Saying that you proved the continuum hypothesis is like saying you solved the halting problem or found an algorithm to calculate the Busy Beaver function. It just means you have no idea what you're doing. Please understand the difference between unsolvable and unsolved
Even if everything he says were correct, he'd have proven there is another infinity below Aleph_0 (i.e. Aleph_0 is not the smallest infinity), not that there is one between Aleph_0 and Aleph_1.
Agree the "in 2 infinity" guy is talking nonsense.
But remember a lot of the math you know disproved part of what went before. So don't be surprised when some one (not likely to be the "in 2 infinity" guy) comes along and disapproves some of the math that you know.
Would love an example to carry home with me
I’m sorry. Math isn’t a science. This isn’t “oh we have a theory and someone found better evidence so we moved on”. You don’t work with falsehoods. No one will “come along and disprove math”. Math is a set of things that have been proven in various systems with stated axioms. When’s the last time you saw a news item about a big piece of math being proven wrong?
I think that the funniest part is that he started by claiming there was two countably infinite sets, where one was "larger" than the other in the cantor set (5:55). But doesn't refer to it at all later on. He just invents a *new* mapping, just to keep things interesting. 🙃
Sorry if I sound stupid, but isn't the cardinality of the Quotient set of numbers or the Rational set of numbers smaller than the cardinality or the Real set, yet bigger than the cardinality of the natural numbers set?
This is a common misconception, but it is actually not! It is possible to match the rational numbers one-to-one to the real numbers, so they have the same cardinality (In other words we can "enunerate" the rationals, and there's actually explicit ways to do this)
@@themathyam thank you for the reply. I should probably learn a bit more about this topic, because I don’t fully understand your reasoning.
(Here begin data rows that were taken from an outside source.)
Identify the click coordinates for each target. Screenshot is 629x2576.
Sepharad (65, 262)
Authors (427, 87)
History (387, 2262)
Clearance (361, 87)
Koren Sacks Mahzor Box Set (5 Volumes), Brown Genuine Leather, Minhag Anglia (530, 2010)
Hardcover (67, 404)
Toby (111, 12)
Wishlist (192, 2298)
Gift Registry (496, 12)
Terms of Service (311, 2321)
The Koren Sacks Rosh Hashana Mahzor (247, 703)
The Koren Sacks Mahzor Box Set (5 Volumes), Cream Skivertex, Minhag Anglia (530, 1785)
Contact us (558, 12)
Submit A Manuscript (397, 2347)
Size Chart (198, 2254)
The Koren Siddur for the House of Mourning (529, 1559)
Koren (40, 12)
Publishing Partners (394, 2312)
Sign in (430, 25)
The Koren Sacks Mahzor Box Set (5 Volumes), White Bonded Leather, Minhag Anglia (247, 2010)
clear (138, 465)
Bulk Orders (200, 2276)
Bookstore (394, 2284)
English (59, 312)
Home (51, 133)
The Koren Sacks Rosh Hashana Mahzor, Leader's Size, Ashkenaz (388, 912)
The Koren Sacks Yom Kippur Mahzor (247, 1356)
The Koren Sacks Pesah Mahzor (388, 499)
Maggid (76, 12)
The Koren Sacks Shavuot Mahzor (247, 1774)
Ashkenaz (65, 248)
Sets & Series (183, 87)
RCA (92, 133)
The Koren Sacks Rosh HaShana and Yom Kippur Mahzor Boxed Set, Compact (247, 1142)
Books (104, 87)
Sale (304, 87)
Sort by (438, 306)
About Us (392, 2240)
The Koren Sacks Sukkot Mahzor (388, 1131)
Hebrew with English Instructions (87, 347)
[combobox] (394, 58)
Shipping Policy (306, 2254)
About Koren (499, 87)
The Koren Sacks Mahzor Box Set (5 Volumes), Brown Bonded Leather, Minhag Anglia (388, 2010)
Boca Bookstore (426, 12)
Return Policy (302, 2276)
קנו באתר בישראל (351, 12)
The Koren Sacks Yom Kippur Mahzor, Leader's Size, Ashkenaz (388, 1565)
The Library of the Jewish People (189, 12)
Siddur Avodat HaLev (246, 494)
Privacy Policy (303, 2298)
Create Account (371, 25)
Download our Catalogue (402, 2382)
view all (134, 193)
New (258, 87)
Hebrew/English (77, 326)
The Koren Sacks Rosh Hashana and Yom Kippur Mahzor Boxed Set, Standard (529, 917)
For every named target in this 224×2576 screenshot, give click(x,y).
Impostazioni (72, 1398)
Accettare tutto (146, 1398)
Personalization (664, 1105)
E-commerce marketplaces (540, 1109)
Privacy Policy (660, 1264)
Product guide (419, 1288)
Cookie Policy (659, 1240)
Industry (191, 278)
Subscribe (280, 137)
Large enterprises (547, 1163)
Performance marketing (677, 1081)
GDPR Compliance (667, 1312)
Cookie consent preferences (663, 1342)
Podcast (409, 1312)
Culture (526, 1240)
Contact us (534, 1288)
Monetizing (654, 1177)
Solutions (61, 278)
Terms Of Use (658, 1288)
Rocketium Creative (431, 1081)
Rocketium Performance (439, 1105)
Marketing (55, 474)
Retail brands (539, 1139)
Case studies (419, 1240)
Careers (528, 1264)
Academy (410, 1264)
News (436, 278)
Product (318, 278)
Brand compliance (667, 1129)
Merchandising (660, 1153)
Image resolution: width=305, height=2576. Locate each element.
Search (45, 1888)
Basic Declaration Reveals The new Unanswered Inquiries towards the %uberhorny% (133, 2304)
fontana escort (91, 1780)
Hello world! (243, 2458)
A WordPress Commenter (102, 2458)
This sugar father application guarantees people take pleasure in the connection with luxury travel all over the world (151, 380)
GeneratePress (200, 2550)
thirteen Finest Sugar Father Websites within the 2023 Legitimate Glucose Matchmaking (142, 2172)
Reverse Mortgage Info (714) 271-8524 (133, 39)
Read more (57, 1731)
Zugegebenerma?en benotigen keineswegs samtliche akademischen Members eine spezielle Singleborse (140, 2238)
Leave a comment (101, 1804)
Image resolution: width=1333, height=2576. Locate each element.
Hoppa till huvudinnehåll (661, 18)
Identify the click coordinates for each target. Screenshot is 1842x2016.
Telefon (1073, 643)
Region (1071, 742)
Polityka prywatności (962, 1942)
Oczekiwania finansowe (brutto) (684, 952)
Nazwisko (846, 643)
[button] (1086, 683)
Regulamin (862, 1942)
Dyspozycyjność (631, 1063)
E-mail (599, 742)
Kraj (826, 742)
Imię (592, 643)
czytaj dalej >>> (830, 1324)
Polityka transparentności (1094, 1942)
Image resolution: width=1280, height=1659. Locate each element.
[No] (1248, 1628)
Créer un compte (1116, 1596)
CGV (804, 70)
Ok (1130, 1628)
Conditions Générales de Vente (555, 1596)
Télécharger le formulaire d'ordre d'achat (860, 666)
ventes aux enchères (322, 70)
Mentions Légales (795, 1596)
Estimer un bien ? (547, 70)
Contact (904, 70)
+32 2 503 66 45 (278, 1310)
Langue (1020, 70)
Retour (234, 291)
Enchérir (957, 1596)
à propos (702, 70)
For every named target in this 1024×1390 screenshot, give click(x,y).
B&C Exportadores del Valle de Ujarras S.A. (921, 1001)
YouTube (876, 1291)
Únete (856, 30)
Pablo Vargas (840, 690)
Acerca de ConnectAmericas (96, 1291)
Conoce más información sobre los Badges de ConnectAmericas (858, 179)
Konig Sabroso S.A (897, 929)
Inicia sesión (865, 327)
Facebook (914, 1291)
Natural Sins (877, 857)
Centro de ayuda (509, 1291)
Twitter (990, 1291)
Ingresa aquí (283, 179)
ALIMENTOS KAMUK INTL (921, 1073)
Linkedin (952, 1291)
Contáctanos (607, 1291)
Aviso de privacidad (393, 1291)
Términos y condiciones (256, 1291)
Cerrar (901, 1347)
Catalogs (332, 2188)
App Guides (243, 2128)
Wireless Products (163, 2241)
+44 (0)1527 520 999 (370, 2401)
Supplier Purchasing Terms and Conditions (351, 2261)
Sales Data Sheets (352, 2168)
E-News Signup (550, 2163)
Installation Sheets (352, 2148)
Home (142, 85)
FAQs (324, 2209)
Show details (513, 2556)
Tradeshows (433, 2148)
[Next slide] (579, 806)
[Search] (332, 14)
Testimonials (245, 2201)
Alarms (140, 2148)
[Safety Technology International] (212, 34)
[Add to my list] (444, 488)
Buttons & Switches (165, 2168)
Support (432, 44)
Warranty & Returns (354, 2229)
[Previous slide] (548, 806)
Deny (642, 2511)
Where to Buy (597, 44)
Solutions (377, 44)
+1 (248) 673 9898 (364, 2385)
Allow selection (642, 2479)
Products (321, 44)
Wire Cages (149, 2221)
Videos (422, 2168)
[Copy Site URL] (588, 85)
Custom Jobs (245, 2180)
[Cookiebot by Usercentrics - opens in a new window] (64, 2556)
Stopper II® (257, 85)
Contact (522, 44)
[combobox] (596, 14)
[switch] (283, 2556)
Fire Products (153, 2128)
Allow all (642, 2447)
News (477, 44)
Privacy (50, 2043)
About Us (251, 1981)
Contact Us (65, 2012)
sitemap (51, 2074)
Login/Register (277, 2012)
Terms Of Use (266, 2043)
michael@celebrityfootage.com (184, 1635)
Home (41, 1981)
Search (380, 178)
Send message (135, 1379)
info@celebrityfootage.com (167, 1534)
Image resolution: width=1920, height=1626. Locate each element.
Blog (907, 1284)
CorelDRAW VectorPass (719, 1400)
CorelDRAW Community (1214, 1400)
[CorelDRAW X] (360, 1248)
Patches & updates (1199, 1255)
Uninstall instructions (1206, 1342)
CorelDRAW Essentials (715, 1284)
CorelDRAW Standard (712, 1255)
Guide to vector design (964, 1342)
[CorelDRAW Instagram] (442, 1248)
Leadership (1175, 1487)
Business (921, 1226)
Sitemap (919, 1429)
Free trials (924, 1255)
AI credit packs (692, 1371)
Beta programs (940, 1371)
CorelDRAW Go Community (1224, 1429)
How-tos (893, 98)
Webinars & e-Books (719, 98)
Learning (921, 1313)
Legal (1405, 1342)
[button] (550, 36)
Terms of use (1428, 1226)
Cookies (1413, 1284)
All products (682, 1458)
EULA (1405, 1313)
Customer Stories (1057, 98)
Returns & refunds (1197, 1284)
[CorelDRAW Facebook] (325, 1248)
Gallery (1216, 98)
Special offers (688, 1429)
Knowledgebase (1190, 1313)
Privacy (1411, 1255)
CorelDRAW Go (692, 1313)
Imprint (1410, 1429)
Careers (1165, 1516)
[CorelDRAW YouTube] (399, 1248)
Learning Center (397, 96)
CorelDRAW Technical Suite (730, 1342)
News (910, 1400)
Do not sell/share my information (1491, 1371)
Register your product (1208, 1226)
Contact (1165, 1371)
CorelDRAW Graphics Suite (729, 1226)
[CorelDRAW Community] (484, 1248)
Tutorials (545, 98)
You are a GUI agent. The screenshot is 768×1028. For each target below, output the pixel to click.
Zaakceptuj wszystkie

Two sets are the same size, have the same cardinality, if we can produce a bijection between them. If we can label the elements of an infinite set as r_1, r_2, r_3,... and never miss an element out (a.k.a. given any element, we can identify which n it will be so that our number is r_n), then it's in bijection with the natural numbers. Just send n→r_n, and r_n→n as your function and inverse function.
We can do that with the rationals. Label them *all* as r_1, r_2, and so on. There are good visual proofs out there, using diagonals.
@sable7922 think he meant one-to-one with the natural numbers btw
@@sable7922to show two infinite sets are equal you construct a method of mapping between the elements of the sets. The mapping must use every element in each set and not have overlaps
In this sense “countably infinite” is really just counting. You point at a fraction and say “one”, then “two”, etc.
Someone says “will you reach this fraction?” And you always say “yes I can show it will be reached”
It’s possible to assign a number to every fraction and not miss any or count them twice.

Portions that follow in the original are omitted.